# Point Of Two Can?



## flanbos (19/10/04)

hey all

im havent beenm brewing for a hell of a long time but lately i have been reading a bit about people doing a 2 can screamer. usieng the el cheapo coles kits..

im just curious what is the point exactly of usieng the two cans, more alchohol?

any help would be great

cheers


----------



## RobW (19/10/04)

Hi Flanbos

The second can is a substitute for the kilo of sugar the kit manufacturer recommends and should result in a better beer. Be aware that the bitterness will be increased because you are doubling the amount of hops you would normally get.

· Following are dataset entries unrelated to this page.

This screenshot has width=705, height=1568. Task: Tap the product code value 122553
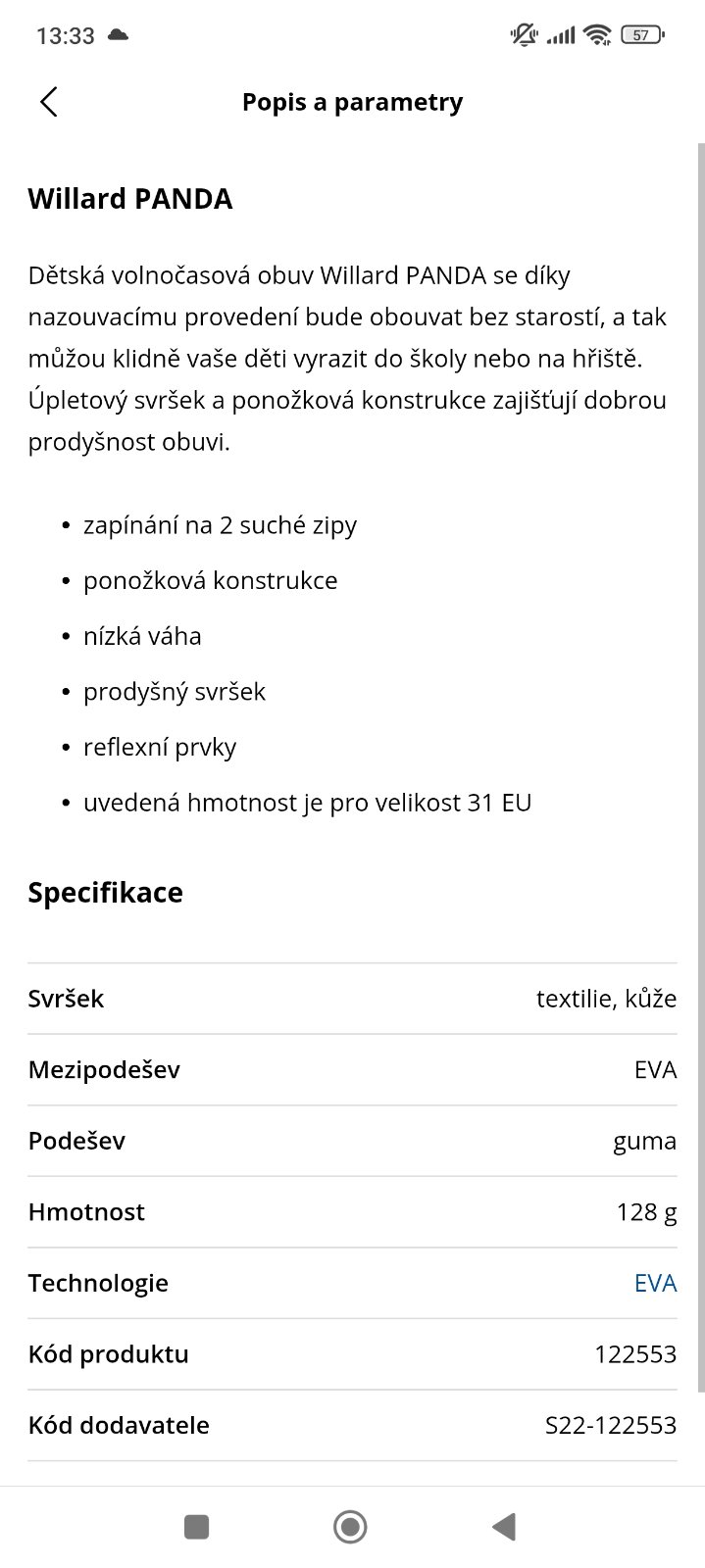[634, 1354]
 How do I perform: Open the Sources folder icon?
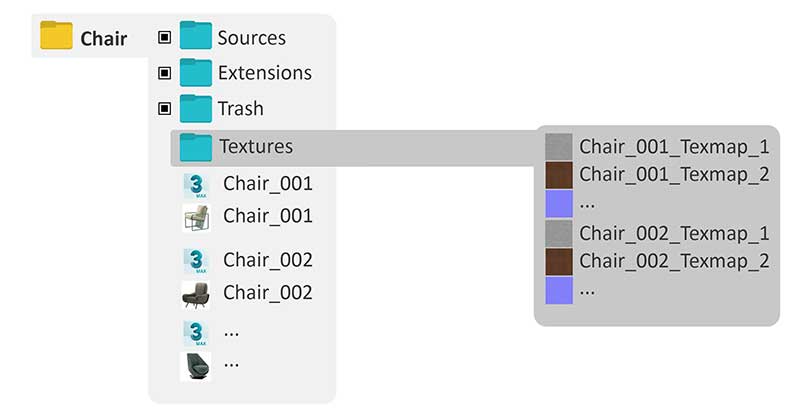point(196,37)
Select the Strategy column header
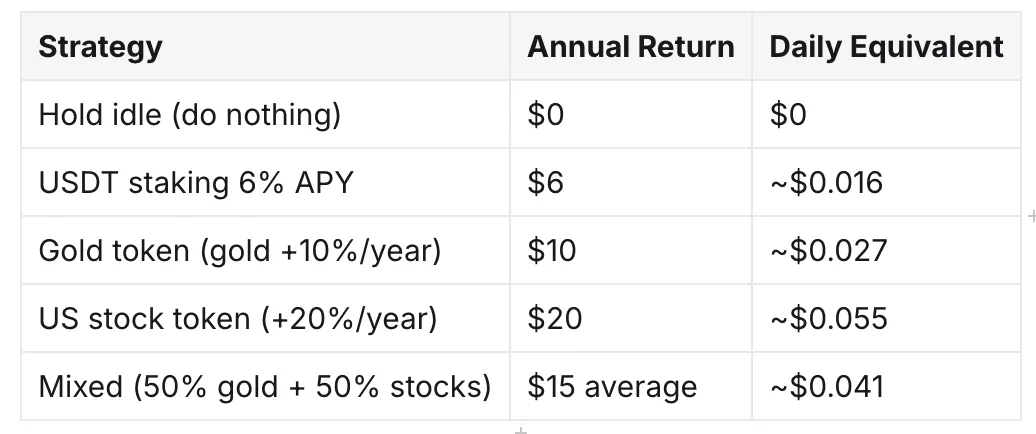The image size is (1036, 434). point(265,46)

You can use unhopped dry or liquid malt extract instead if you want.


----------



## sluggerdog (19/10/04)

so doing a 2 can would be similar to doing 1 coles can and 1 can of liquid malt???


----------



## RobW (19/10/04)

Yep - except for the bitterness levels.


----------



## flanbos (19/10/04)

ahhhhhhhhhh i see

thanks heaps mate, have u ever tried it, is it worht it?


----------



## RobW (19/10/04)

Not with 2 kit cans but others on this list have. Depends how cheap you can get the kits I guess.


----------



## Tallgum (19/10/04)

As a kit brewer for 2 years I have found that kits bought from supermarket shelves are preety ordinary , Did a two can brew once and not too flash, buy a decent kit brom your HBS {Heritage range, Morgans,Muntons] Add 1 to 1 1/2kg of good dry malt extract {I use Muntons] , buy a good yeast {Saflager or Safale}, 20 gr of cascade hop pellets for dry hopping ,brew at right temp and you should get good results using kits. What you put into it is what you get out of it. :chug: Cheers


----------



## barfridge (19/10/04)

Because of the double hopping effect, kits with low hop levels are most popular as toucan brews. I'm about to do one with 2 cans of the coopers stout, and a few other bits and pieces


----------



## nonicman (19/10/04)

If you get really cheap cans ($1-$2 as was posted a few days or so ago) at least your're not wasting a good unhopped malt ($5-$12 in 1-2 kilo packeting) on a bad kit. I've had good and bad results but none were tipped out. :chug:


----------



## sosman (19/10/04)

Tallgum said:


> ... buy a decent kit brom your HBS {Heritage range, Morgans,Muntons]...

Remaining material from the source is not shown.